## Work to be completed
Two lines in the data below mark the range: the one with "Click the plus add icon in header" and the one with "The height and width of the screenshot is (497, 1124).". Return both, along with every line between them, exactly.

## Data for the task

• • • • •

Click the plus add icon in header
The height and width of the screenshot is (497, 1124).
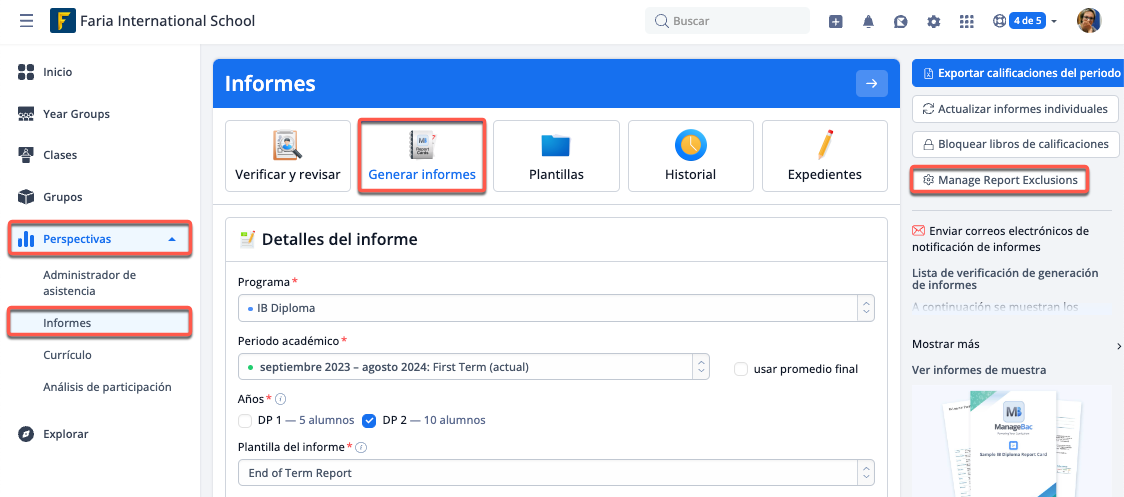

• • • • •

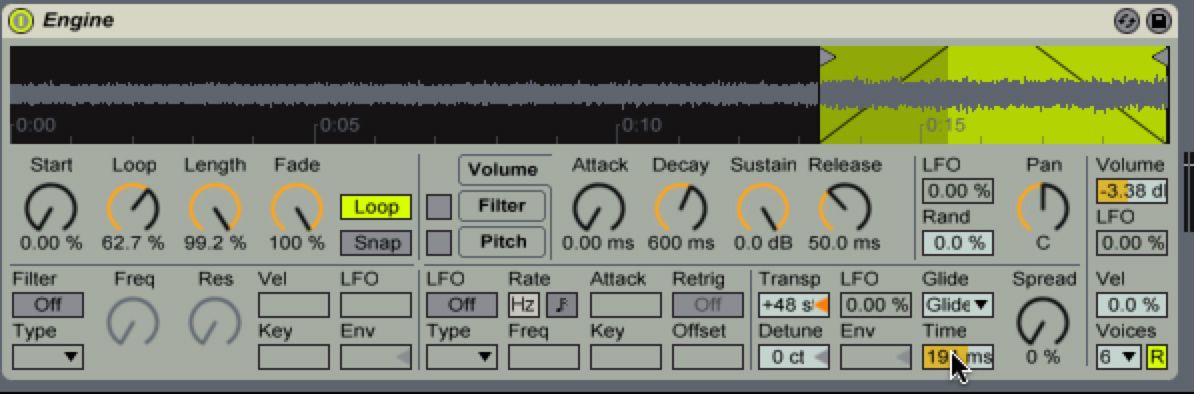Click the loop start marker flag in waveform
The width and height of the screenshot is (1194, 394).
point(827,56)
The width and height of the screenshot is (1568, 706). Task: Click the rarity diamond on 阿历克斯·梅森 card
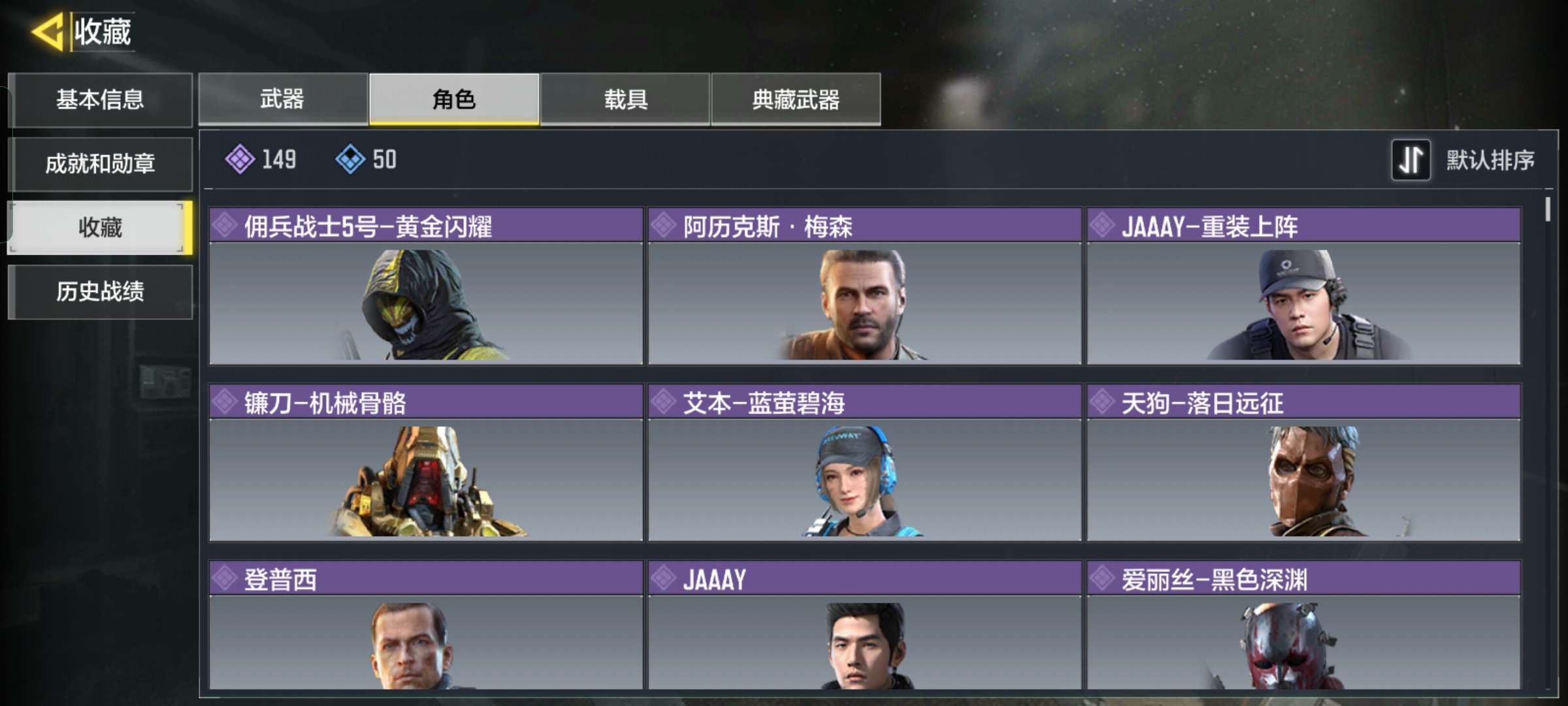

• • • • •

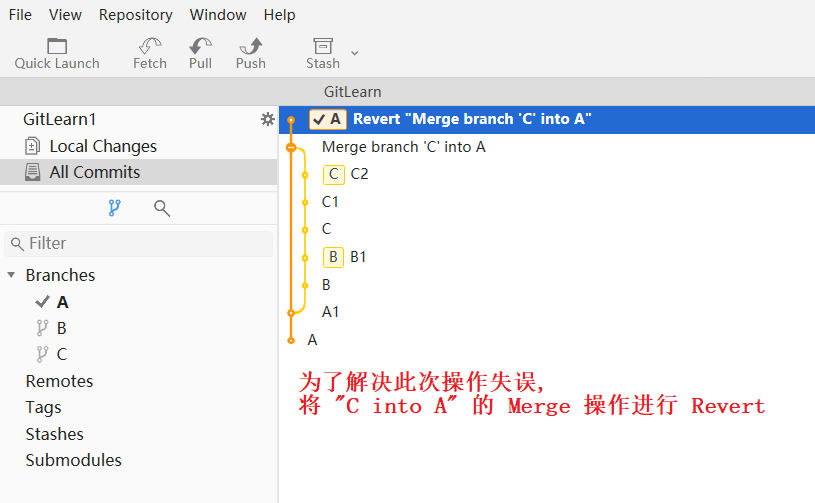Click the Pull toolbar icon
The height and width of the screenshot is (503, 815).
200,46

• • • • •

## Response to the task
Click the plus add icon in header
The height and width of the screenshot is (497, 1124).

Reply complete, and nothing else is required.